- Opening Delimiter -

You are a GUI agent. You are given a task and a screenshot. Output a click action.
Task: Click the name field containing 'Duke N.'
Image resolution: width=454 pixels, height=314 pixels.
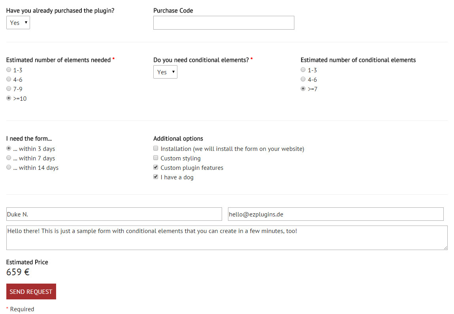click(114, 214)
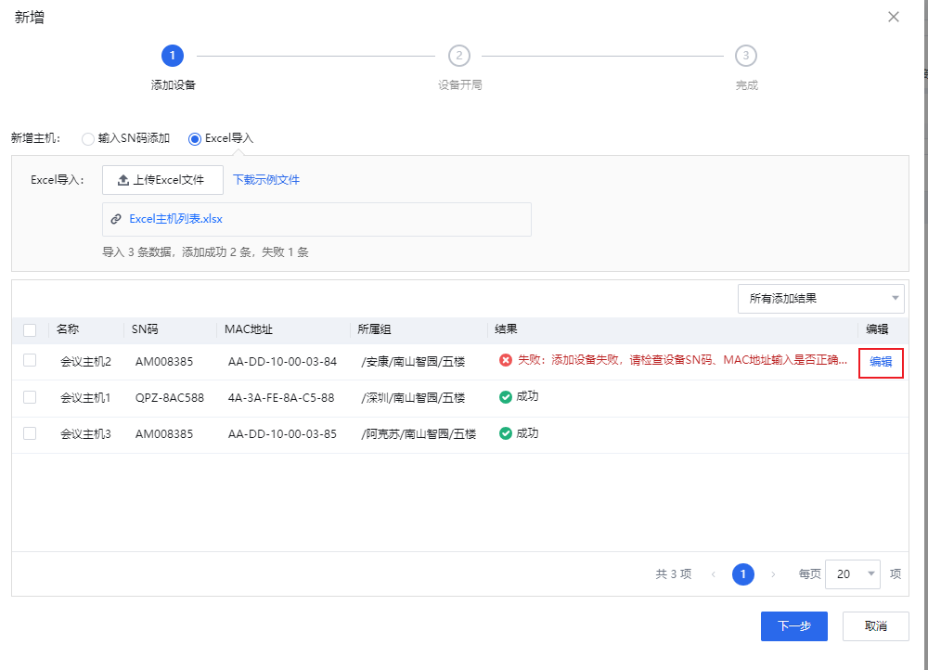Click the red failure icon for 会议主机2

(506, 360)
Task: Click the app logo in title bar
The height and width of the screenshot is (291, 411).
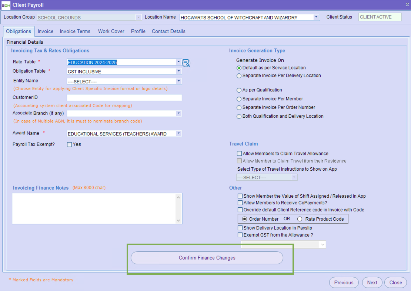Action: click(6, 5)
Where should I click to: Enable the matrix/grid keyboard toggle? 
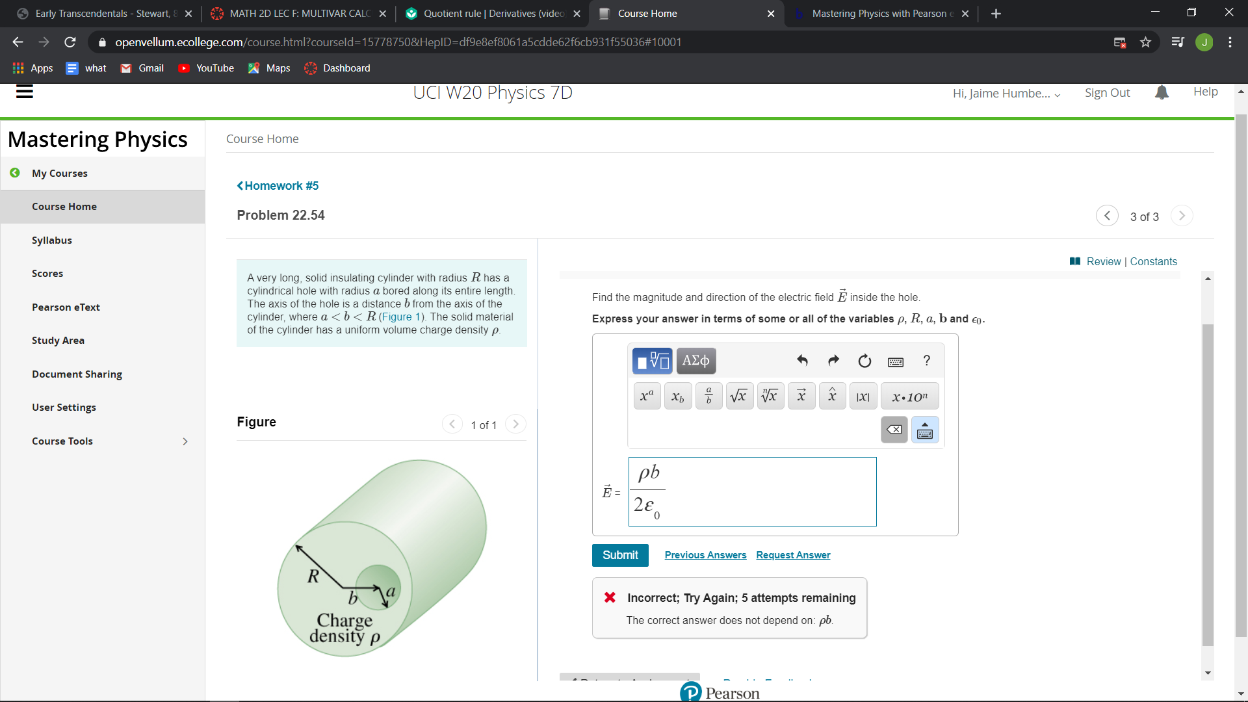point(925,430)
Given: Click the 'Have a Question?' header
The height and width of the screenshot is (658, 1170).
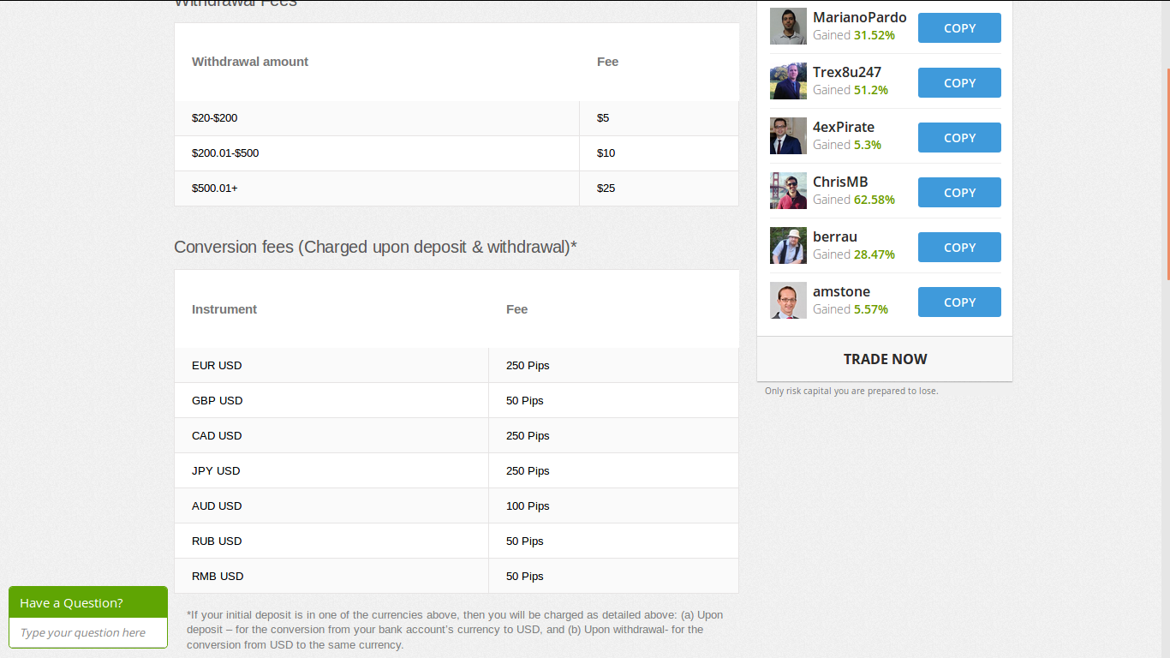Looking at the screenshot, I should coord(87,603).
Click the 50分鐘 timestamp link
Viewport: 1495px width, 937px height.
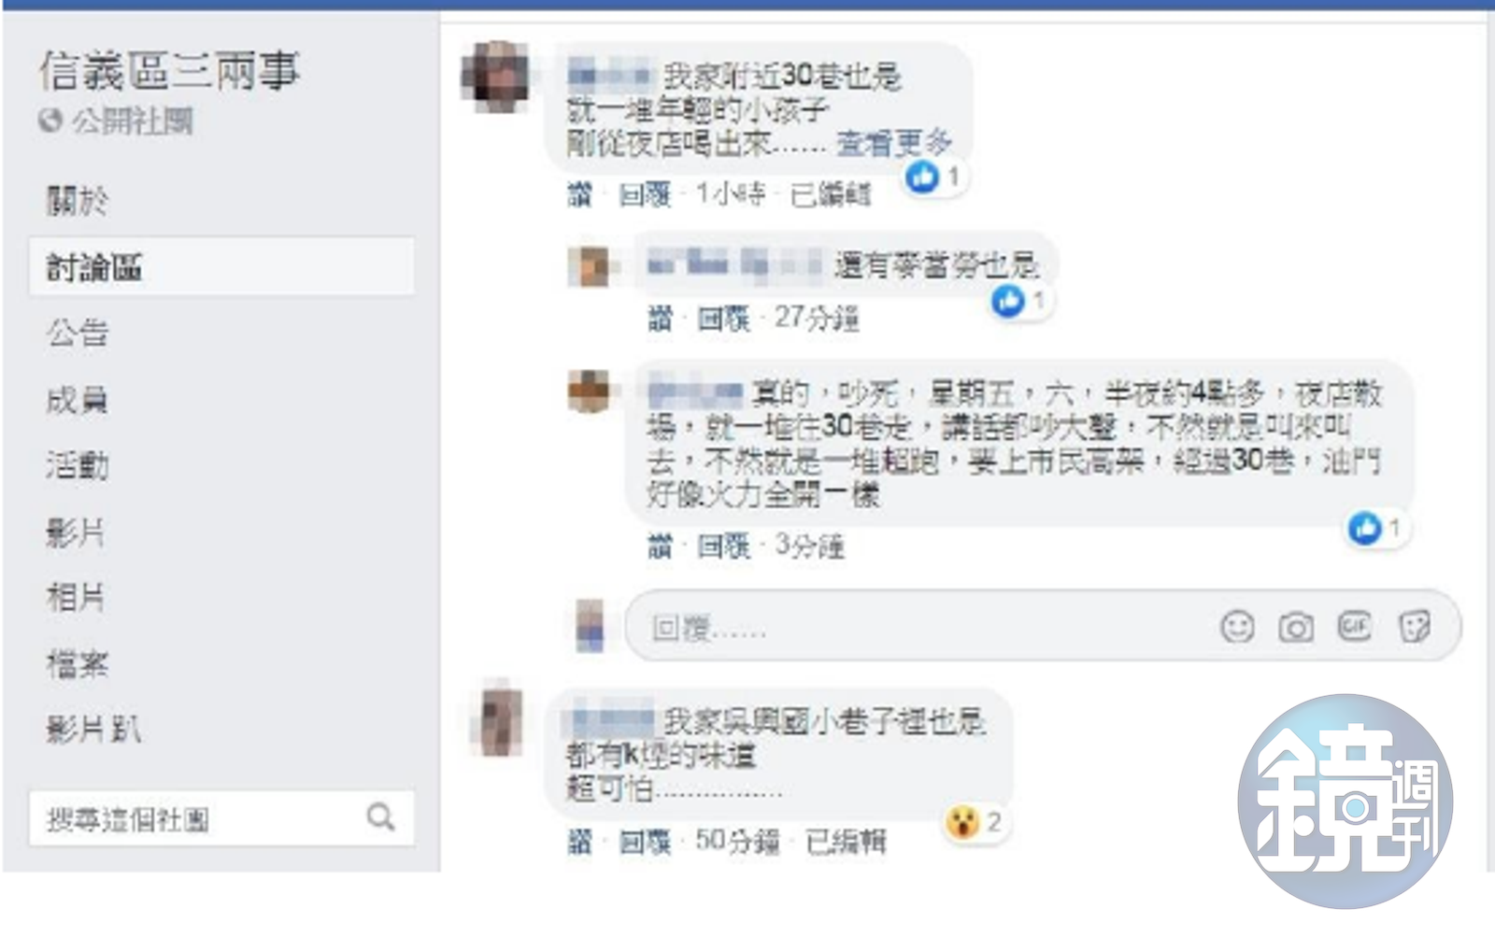pyautogui.click(x=737, y=842)
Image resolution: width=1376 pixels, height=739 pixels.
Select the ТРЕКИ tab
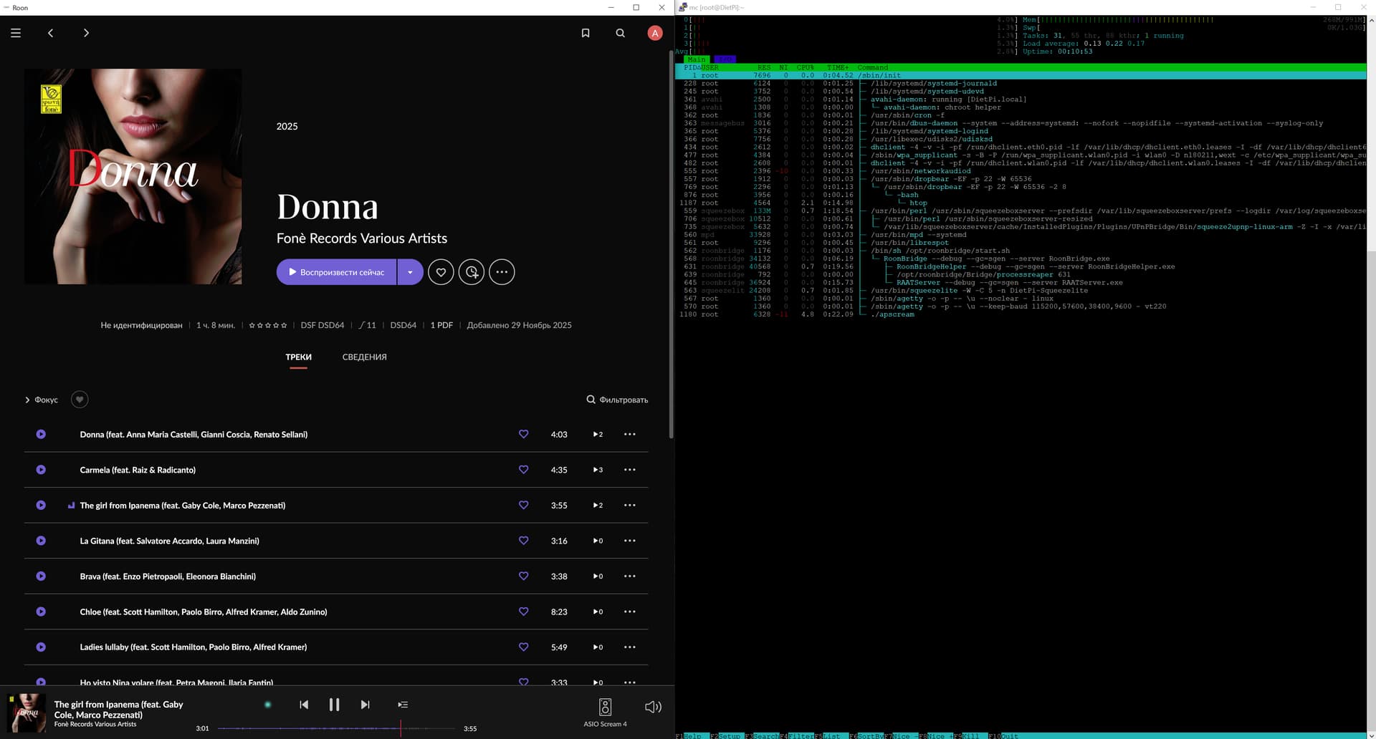point(298,357)
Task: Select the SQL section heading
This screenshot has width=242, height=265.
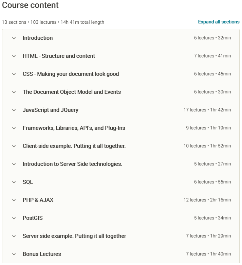Action: coord(28,182)
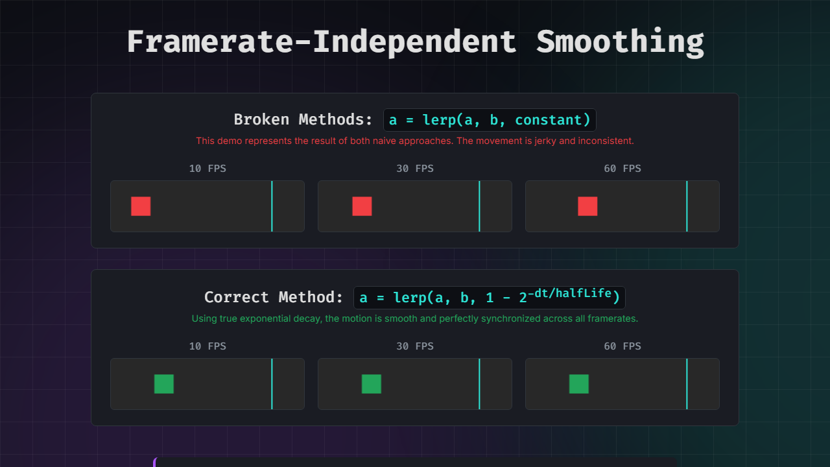Viewport: 830px width, 467px height.
Task: Click the green 'true exponential decay' description text
Action: (x=415, y=318)
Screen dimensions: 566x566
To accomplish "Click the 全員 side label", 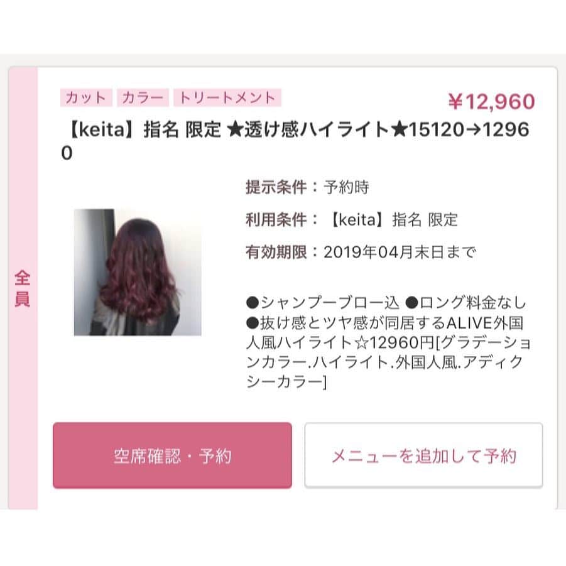I will 23,288.
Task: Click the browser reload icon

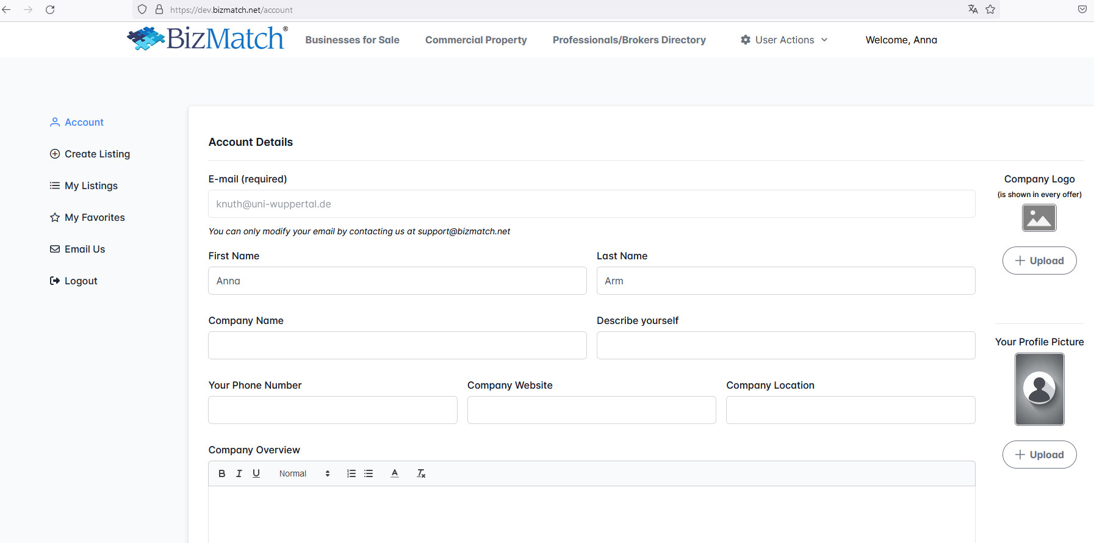Action: pyautogui.click(x=50, y=10)
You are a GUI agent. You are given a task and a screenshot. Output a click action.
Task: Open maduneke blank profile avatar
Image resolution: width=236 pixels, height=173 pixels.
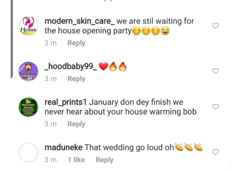[28, 152]
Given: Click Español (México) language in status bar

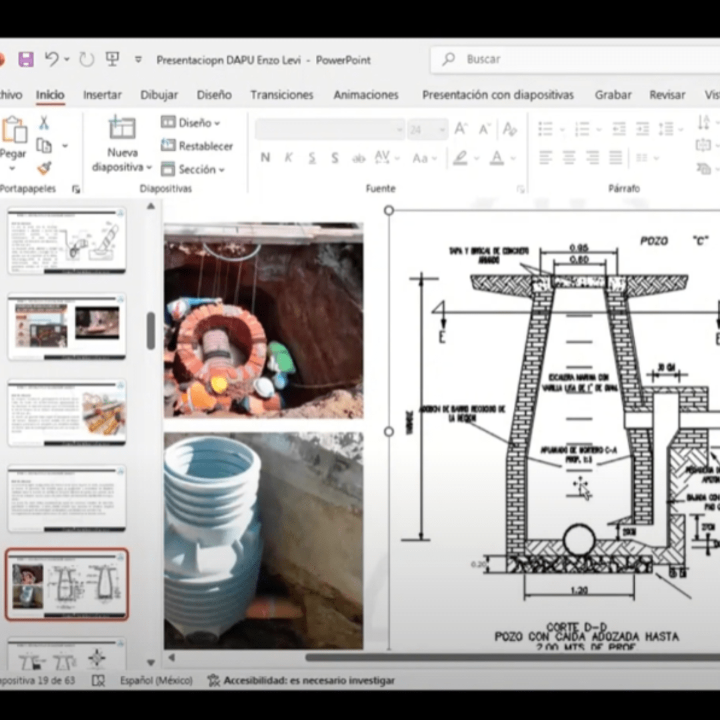Looking at the screenshot, I should (x=156, y=681).
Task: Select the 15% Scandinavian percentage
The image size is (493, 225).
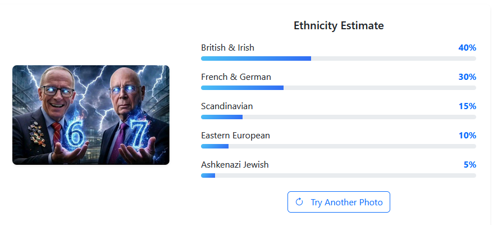Action: [467, 106]
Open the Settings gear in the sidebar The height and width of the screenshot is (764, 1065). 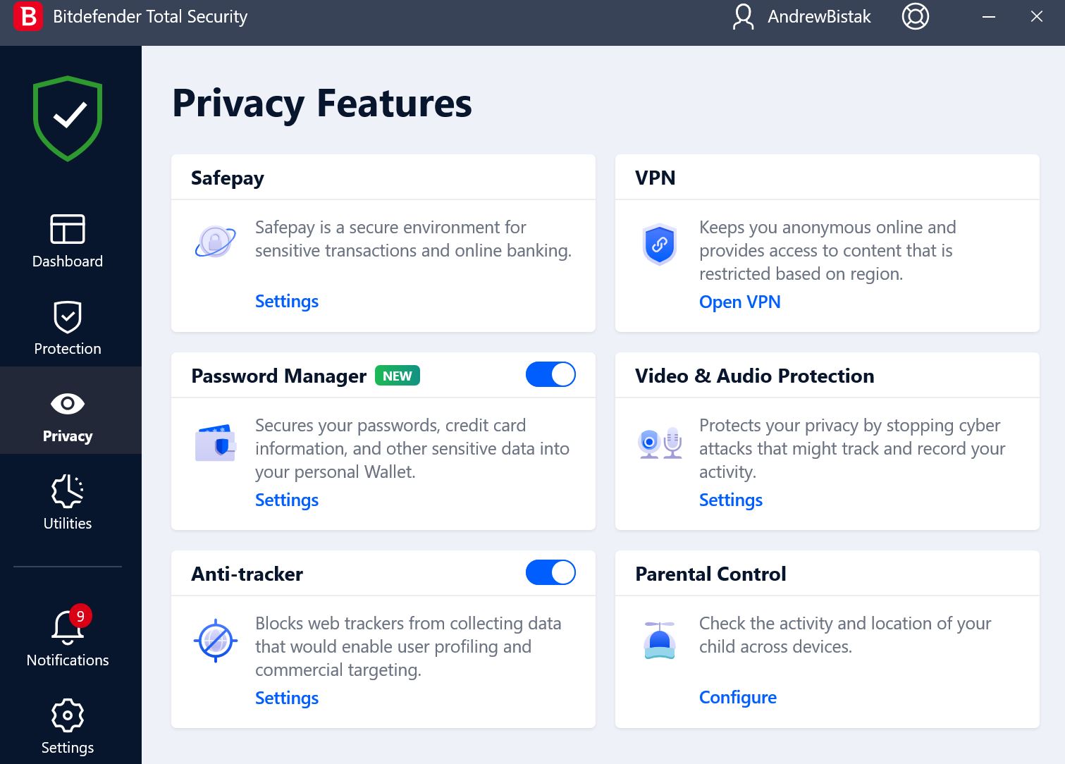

- Closing Delimiter -

__Task to carry out__: Transcribe only these lines, exactly: the first line of the listing, every line after it, and the line with "Given: Click the 'Have a Question?' header", where the copy ends. Include no picture.

__Reply__:
You are a GUI agent. You are given a task and a screenshot. Output a click action.
Task: Click the name field containing 'Duke N.'
Image resolution: width=454 pixels, height=314 pixels.
click(114, 214)
Click the red failure icon for 会议主机2

(506, 360)
Task: Click the app logo in title bar
The height and width of the screenshot is (291, 411).
Action: click(6, 5)
Where should I click to: Enable the matrix/grid keyboard toggle? 
point(925,430)
Given: Click the 'Have a Question?' header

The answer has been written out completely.